Testing of Aerosols for Lung Toxicity by In-Vitro Studies at the Air-Liquid Interface for up to 24 Hours

The state of the art of studying the health effects of aerosols in vitro is based on submerged exposure of collected particulate matter, suspended in culture medium. However, this method neglects the gas phase including their interactions with particles and cells. It may change the properties of the investigated particles and does not represent the actual process in the human lung. Exposure at the Air-Liquid Interface (ALI) avoids these disadvantages, but requires a comprehensive system to guarantee reproducible conditions.

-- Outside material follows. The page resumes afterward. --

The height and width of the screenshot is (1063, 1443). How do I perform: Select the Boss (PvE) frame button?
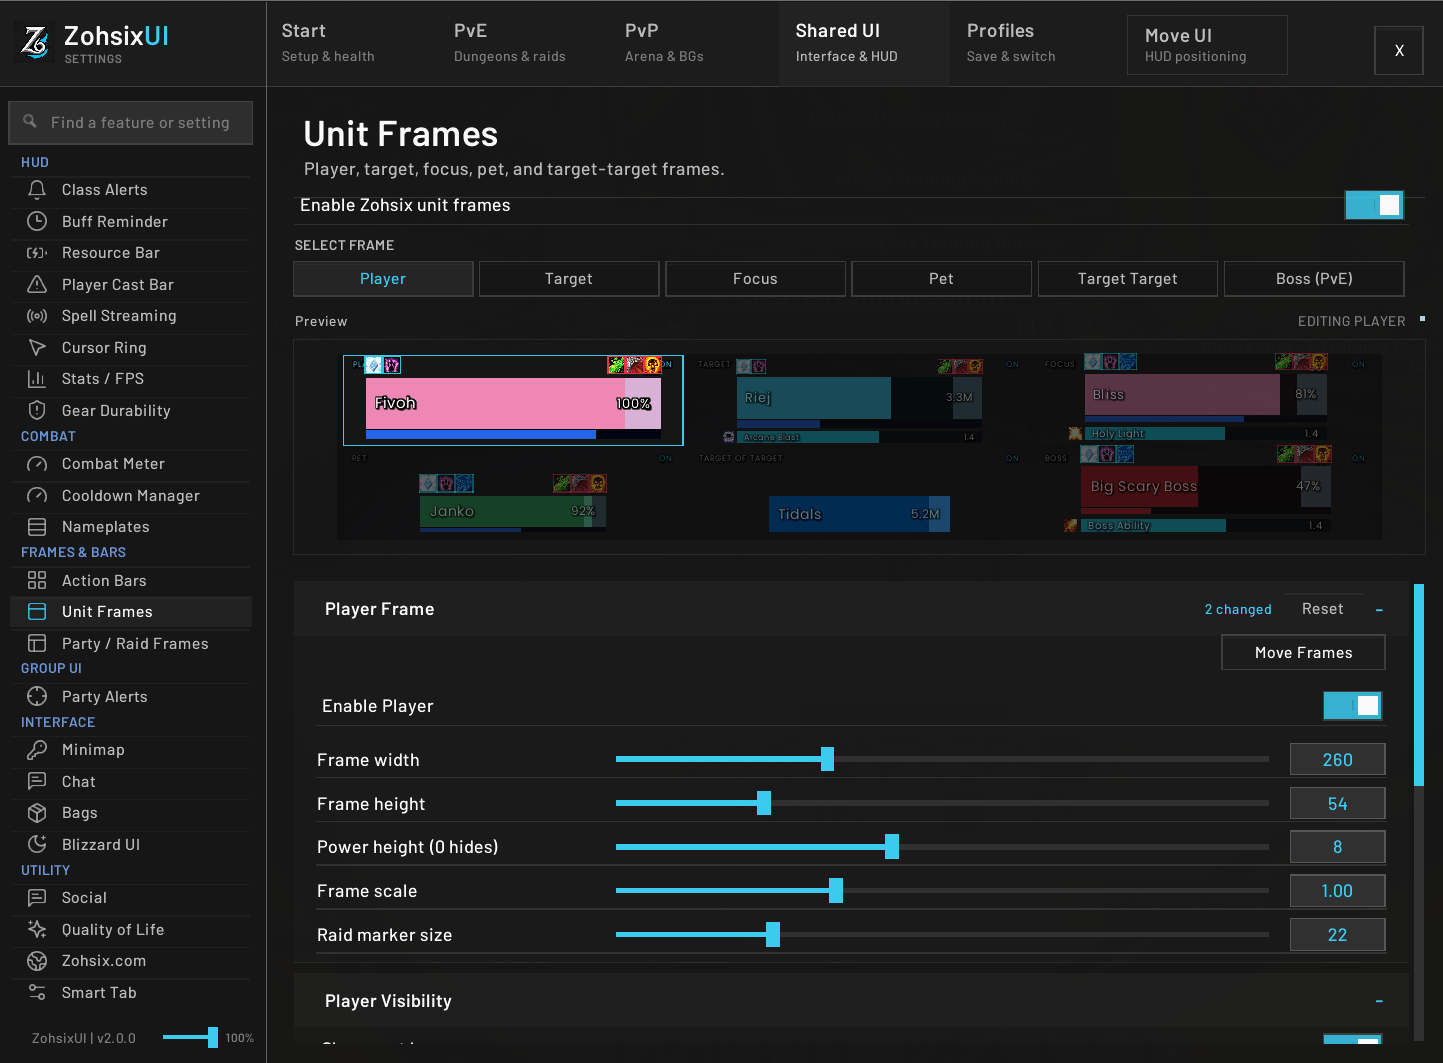point(1314,279)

Therefore, KIT and VITROCELL Systems developed a fully automated ALI exposure station. The exposure station offers a complete measurement system for parallel exposure of up to 24 human lung cell cultures towards gases, nanoparticles and complex mixtures such as combustion aerosols. The aerosol flow, temperature, and humidity are adjusted to the conditions resembling the human lung. An internal negative control using humidified synthetic air is also implemented and the particle dose per time can be increased by electrostatic particle deposition. The particle mass per area deposited by diffusional as well as by electrostatic mechanism is monitored online using a quartz crystal microbalance. Additionally, a new tool to reproducibly expose sample grids for transmission electron microscopy was developed and applied. Image evaluation of TEM images delivers dose information with respect to the spatial distribution and the agglomeration state of the deposited particles. Applications of the ALI exposure station are environmental atmospheres and technical emission sources like marine diesel engines or wood combustion. Long-term stability of A549 lung cells was examined for exposure times up to 24 hours by exposing A549 cell cultures towards clean air as well as towards airborne titanium dioxide and copper oxide nanoparticles. Dose measurement data and biological responses as viability (AlamarBlue assay), cytotoxicity (LDH release), and release of cytokines during long-term exposure are reported.